Opinião só não muda quem não tem



Não é raro encontrarmos pessoas incapazes de mudar de opinião mesmo quando os factos mostram que estão enganadas. Outras vezes, não é raro observar-se alguma dificuldade em assumi-lo, quando acontece. Há quem lhe chame teimosia. No entanto, não usamos palas como os burros e, assim sendo, não precisamos de olhar só em frente, podendo utilizar a visão periférica para alargar perspectivas. Tristemente, mudar de opinião está muitas vezes associado a incoerência e a falhas de carácter, contrariamente à citação de Mário Quintana que originou o título desta reflexão. É encarado como falta de personalidade. Como se a personalidade não fosse ela mesma construída ao longo do tempo. Como se o certo fosse mantermo-nos rígidos e formatados do princípio ao fim. Como se, desde o nascimento até à morte, a vida não fosse um processo de transformação e evolução constante.
Quantos educaram os seus filhos de uma forma e hoje gostariam de os ter educado de forma diferente? Quantos começaram a sua vida com determinados ideais políticos e hoje pensam de outra forma? Quantos alteraram as suas crenças religiosas com o passar do tempo? Quantos se envolveram em projectos pessoais e desistiram ao perceber que não iriam a lado nenhum? Ainda bem que assim acontece.

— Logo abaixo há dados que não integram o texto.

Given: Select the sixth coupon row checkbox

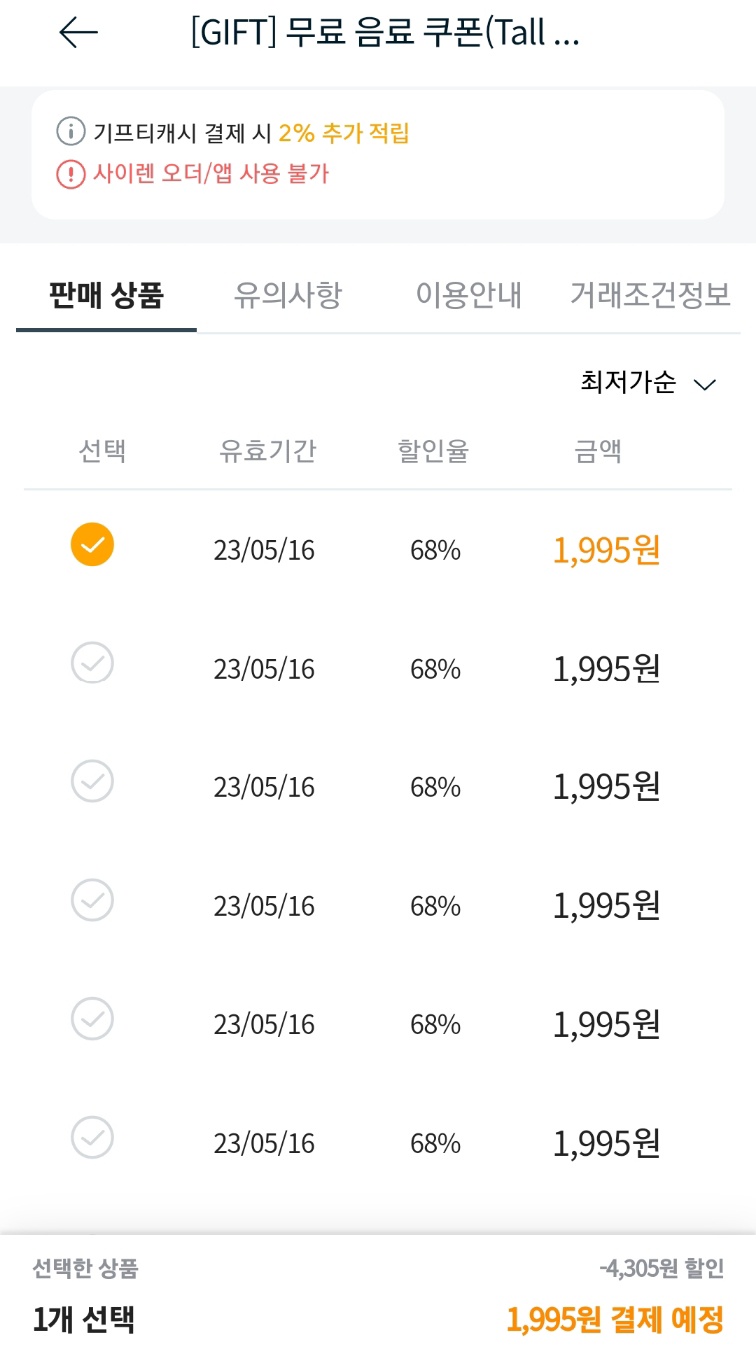Looking at the screenshot, I should [x=92, y=1137].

Perante evidências de que aquilo em que acreditamos não nos conduz a bom porto ou já não faz sentido, não é inteligente permanecer no engano. Os factos são soberanos e frequentemente chega a hora de revermos até as nossas mais caras convicções. O apego exagerado às ideias faz-nos portadores de mentes endurecidas e cristalizadas. O pensamento é uma função plástica e pobre daquele que fica confinado a uma crença eterna e inquestionável.
 Por vezes, essa mudança de pensamento parece difícil de concretizar. São demasiadas resistências. Do latim resistentia, que significa oposição, obstáculo, reacção ou defesa. De facto, defendemo-nos da maioria das mudanças. Externas e internas. Persistimos com frequência, até porque temos uma certa tendência à repetição. E o familiar é sempre mais confortável que o desconhecido. 
Viver é ter incertezas. Percebemos o quão difícil isto pode ser, pois ao abandonarmos as nossas antigas convicções, perdemos o referencial que sempre nos guiou. E nem sempre dispomos imediatamente de conceitos novos e mais adequados, ou seja, por um tempo, conviveremos com dúvidas. Se isto não me faz mais sentido então qual será o caminho?

Para poder viver em paz com o permanente processo de aprimoramento e mudança é preciso aceitar o convívio com as dúvidas e a angústia que elas causam. E posto isso, felizes os que mudam de ideias, pois questionam o sentido das coisas e pensam sobre o que lhes faz ou não sentido.